Copy the stretch from the start of the data through the line that contains "click(289, 46)", swapping "Attachments Folder" for "Downloads Folder" and keeping all else the same. Leave out the pictures.

═════ Data provided

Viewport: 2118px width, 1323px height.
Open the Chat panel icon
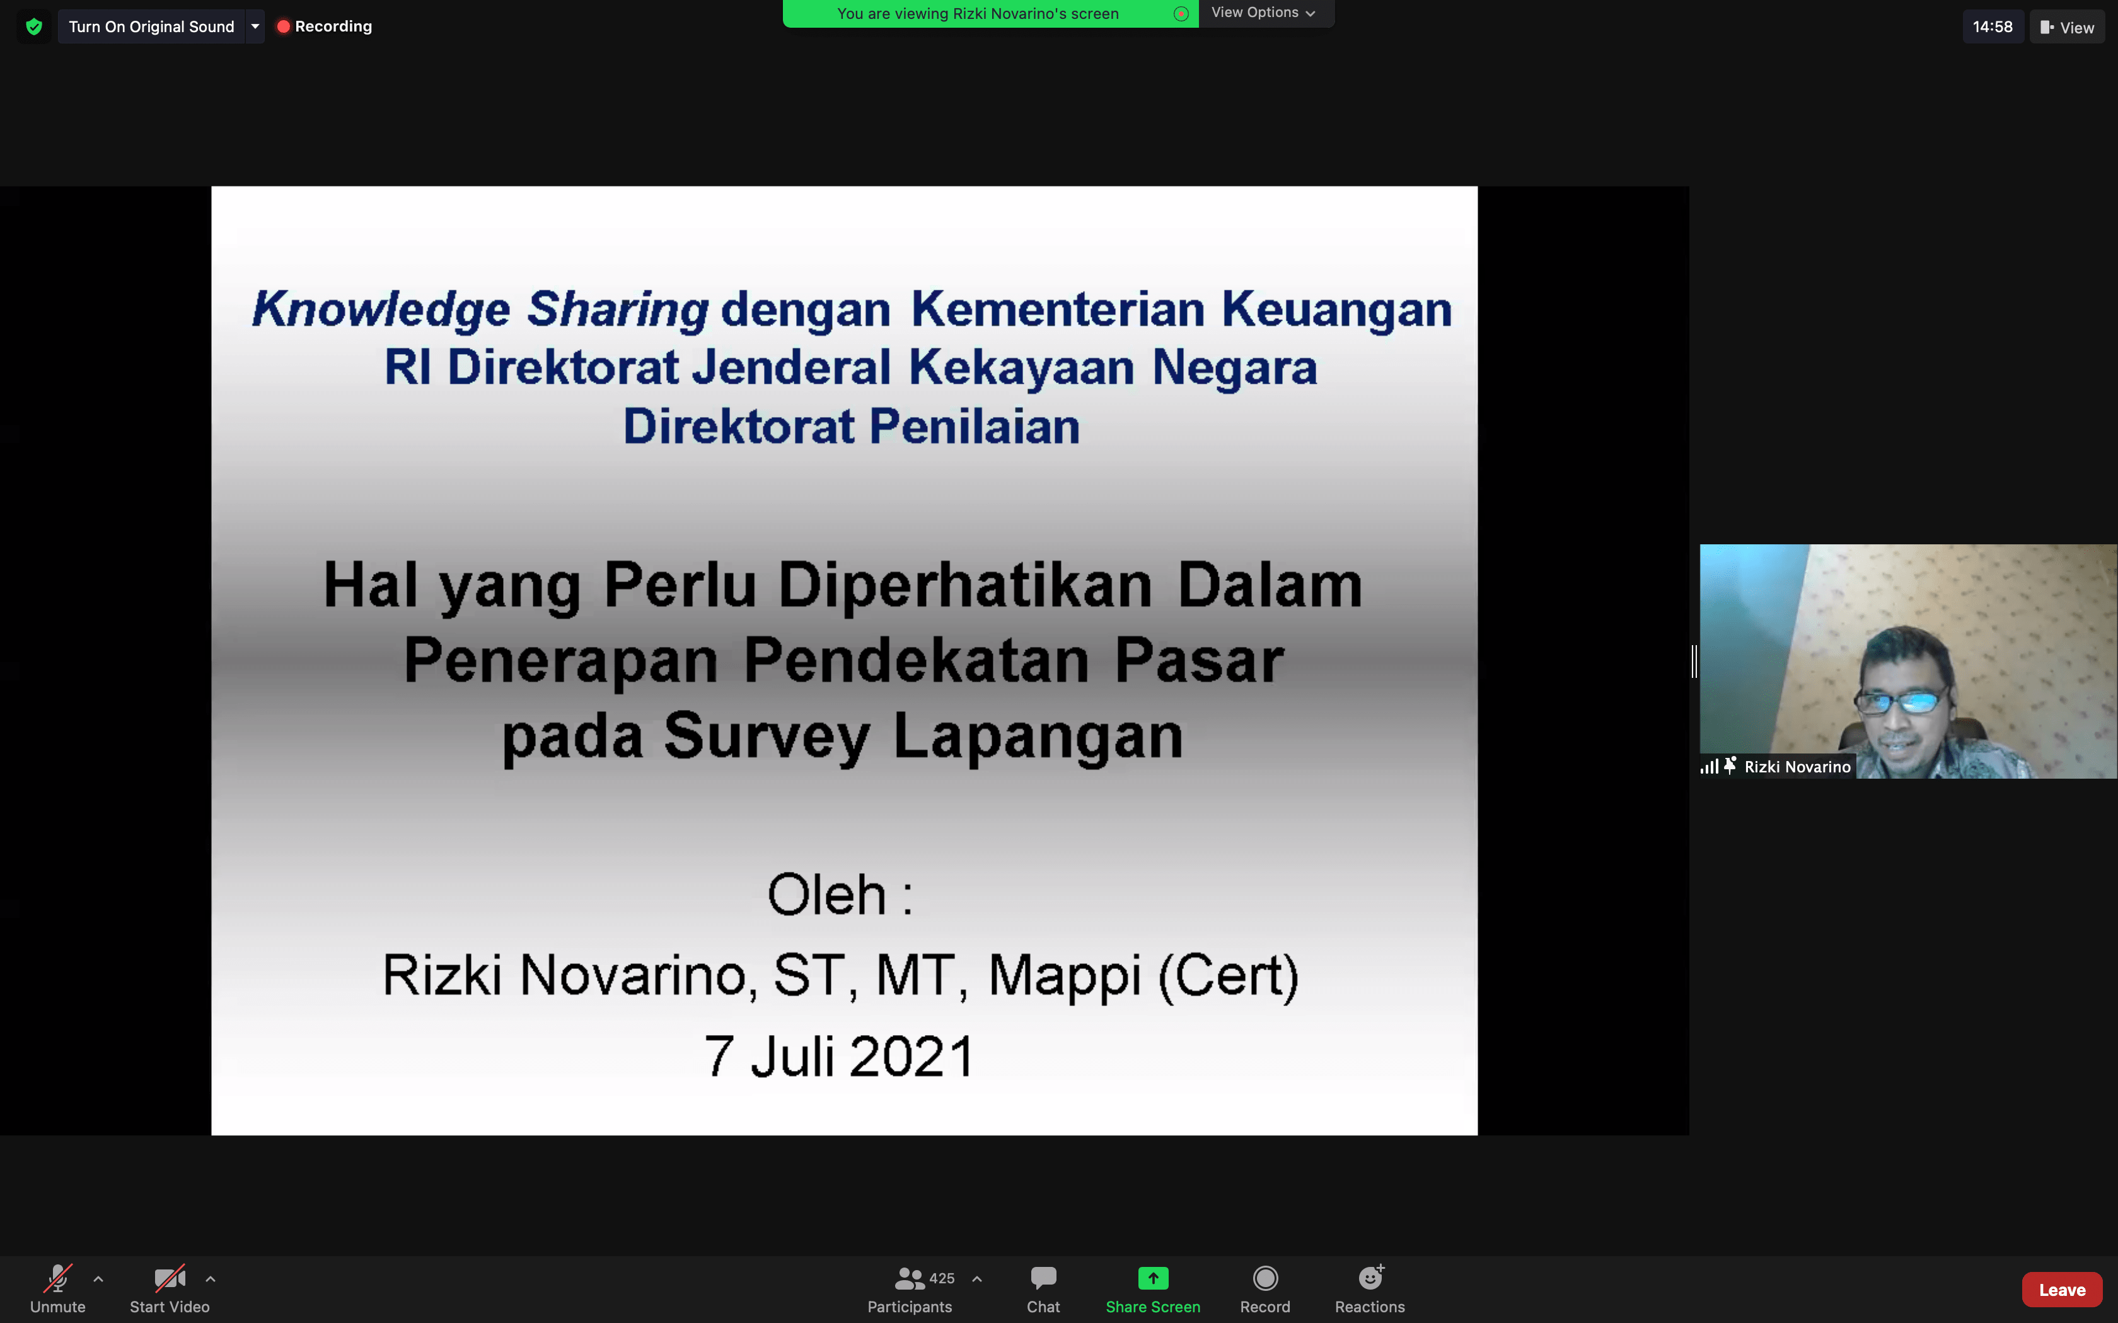click(x=1042, y=1278)
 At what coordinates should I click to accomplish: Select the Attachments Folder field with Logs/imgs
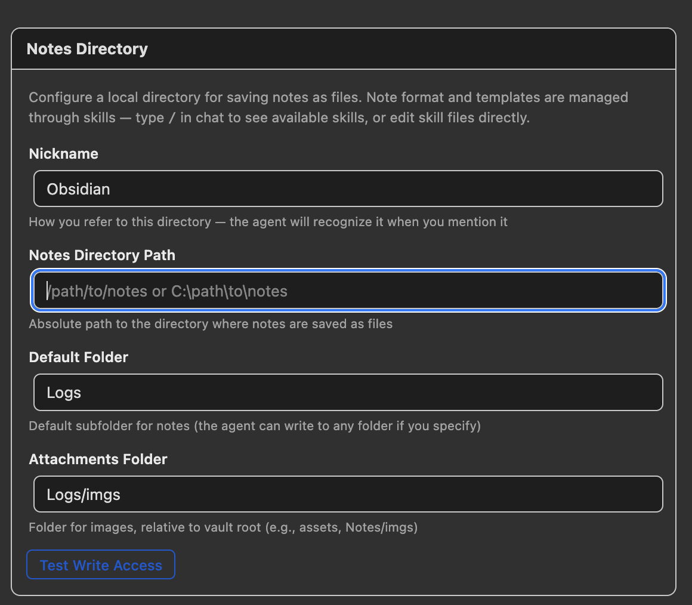348,494
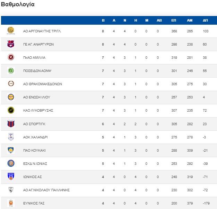The width and height of the screenshot is (217, 209).
Task: Open ΑΟ ΑΓ.ΝΙΚΟΛΑΟΥ ΠΑΛΛΗΝΗΣ team name link
Action: pyautogui.click(x=47, y=190)
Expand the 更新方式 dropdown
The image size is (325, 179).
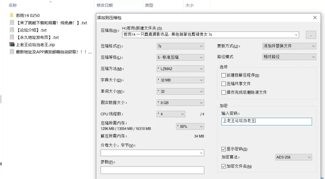click(289, 46)
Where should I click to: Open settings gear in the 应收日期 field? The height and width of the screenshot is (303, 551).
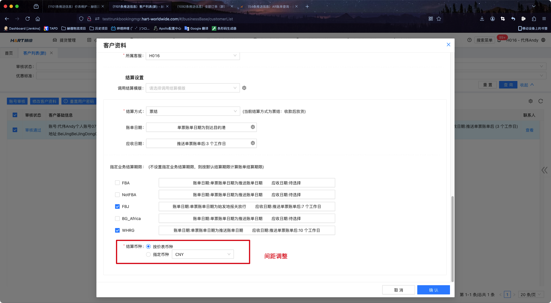pos(253,143)

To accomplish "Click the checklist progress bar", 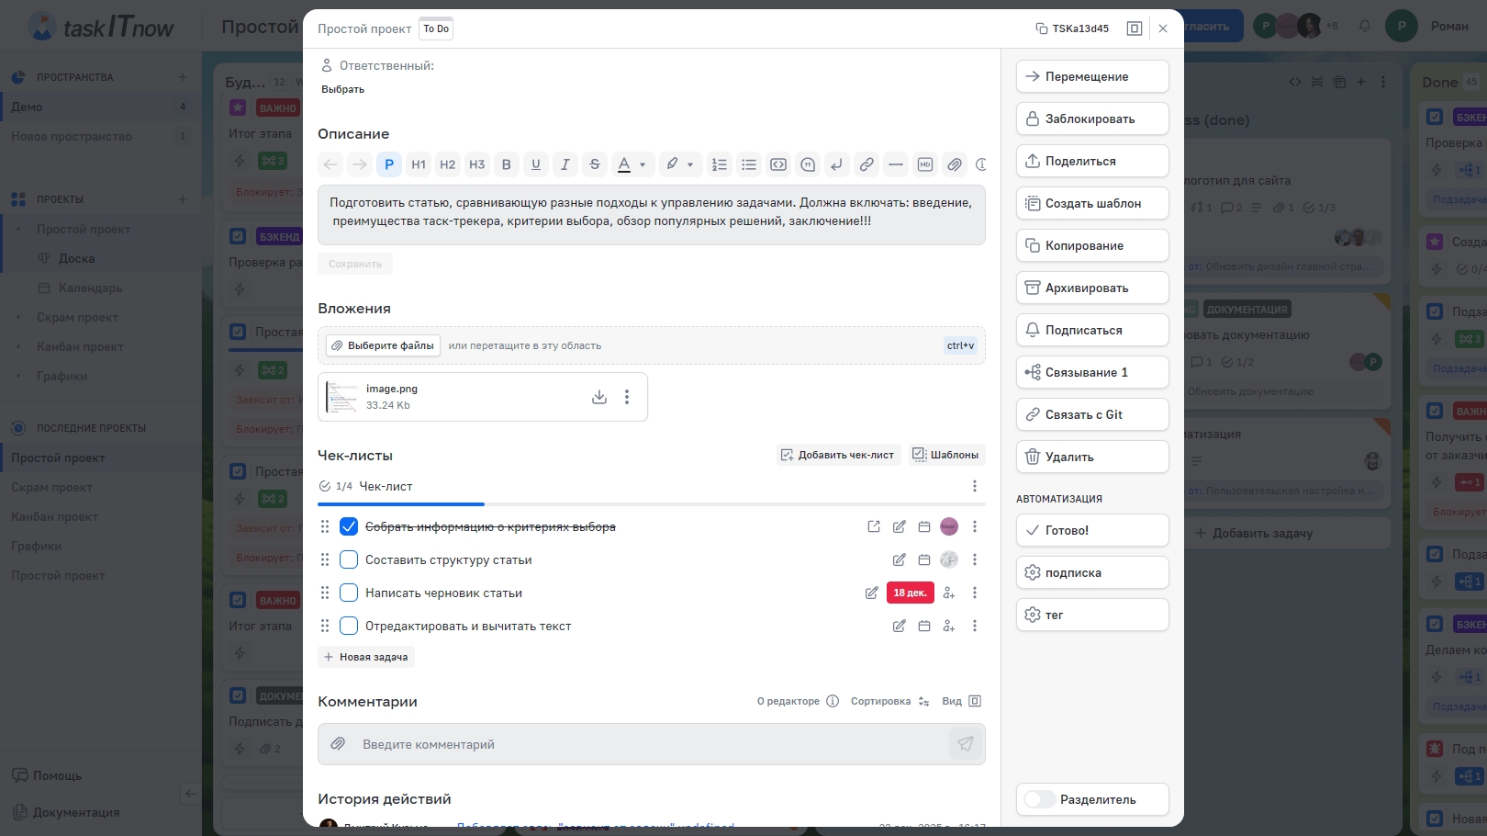I will click(651, 504).

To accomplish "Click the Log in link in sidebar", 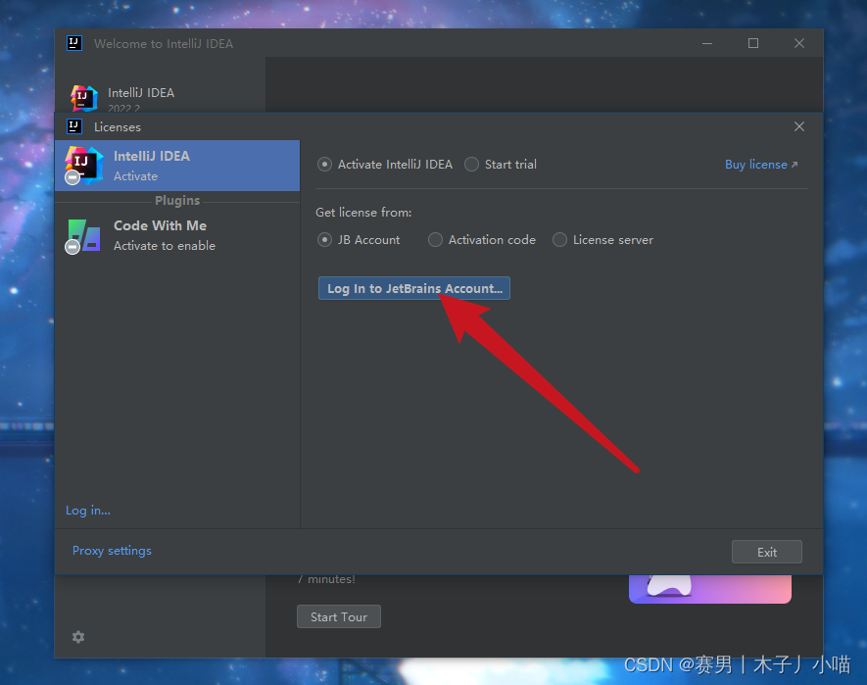I will coord(87,511).
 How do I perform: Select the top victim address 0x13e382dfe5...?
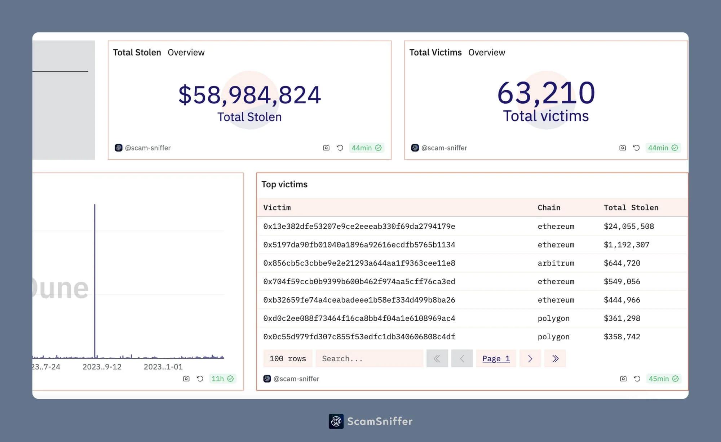(x=359, y=226)
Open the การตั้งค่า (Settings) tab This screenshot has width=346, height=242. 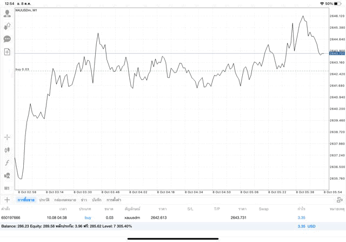(114, 200)
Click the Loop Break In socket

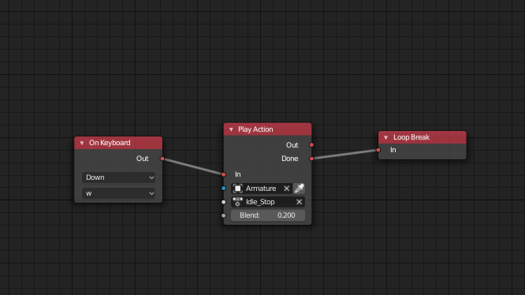coord(378,150)
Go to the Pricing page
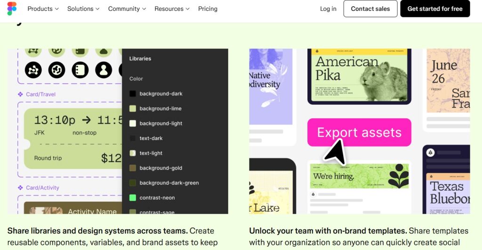Viewport: 482px width, 250px height. 208,8
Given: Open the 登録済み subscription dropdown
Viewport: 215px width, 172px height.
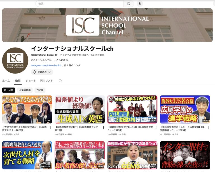Looking at the screenshot, I should pos(42,72).
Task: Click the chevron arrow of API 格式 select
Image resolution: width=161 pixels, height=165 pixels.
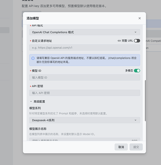Action: pos(136,32)
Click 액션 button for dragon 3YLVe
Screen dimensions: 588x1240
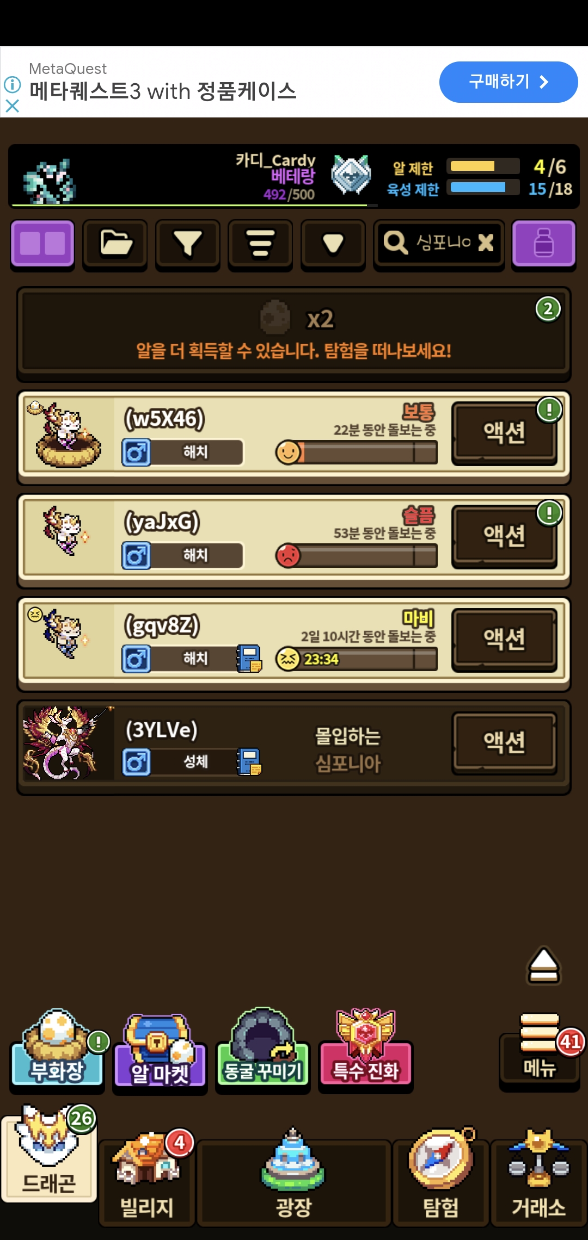coord(505,743)
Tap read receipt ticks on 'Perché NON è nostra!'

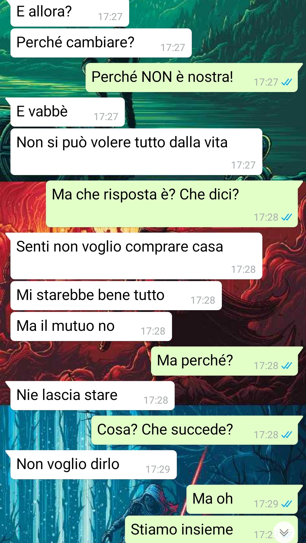(286, 82)
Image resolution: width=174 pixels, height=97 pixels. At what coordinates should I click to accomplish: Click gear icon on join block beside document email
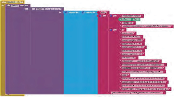click(x=111, y=16)
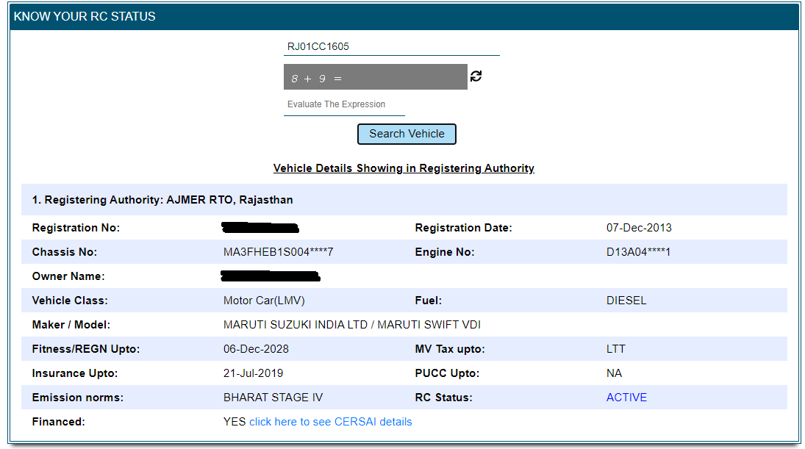
Task: Click the KNOW YOUR RC STATUS header bar
Action: [84, 15]

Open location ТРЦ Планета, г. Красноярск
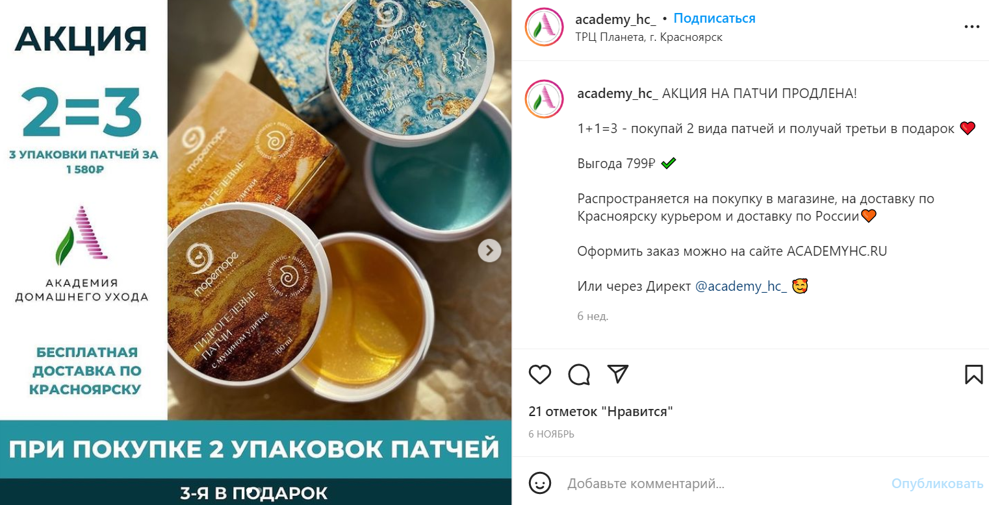649,37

══════════

- **Task output**
Viewport: 2118px width, 1323px height.
Open the Chat panel icon
click(x=1042, y=1278)
 At what coordinates should I click to accomplish: Select the Downloads Folder field with Logs/imgs
348,494
The width and height of the screenshot is (217, 209).
Task: Open ΑΟ ΑΓ.ΝΙΚΟΛΑΟΥ ΠΑΛΛΗΝΗΣ team name link
Action: pyautogui.click(x=47, y=190)
Expand the 更新方式 dropdown
The image size is (325, 179).
click(289, 46)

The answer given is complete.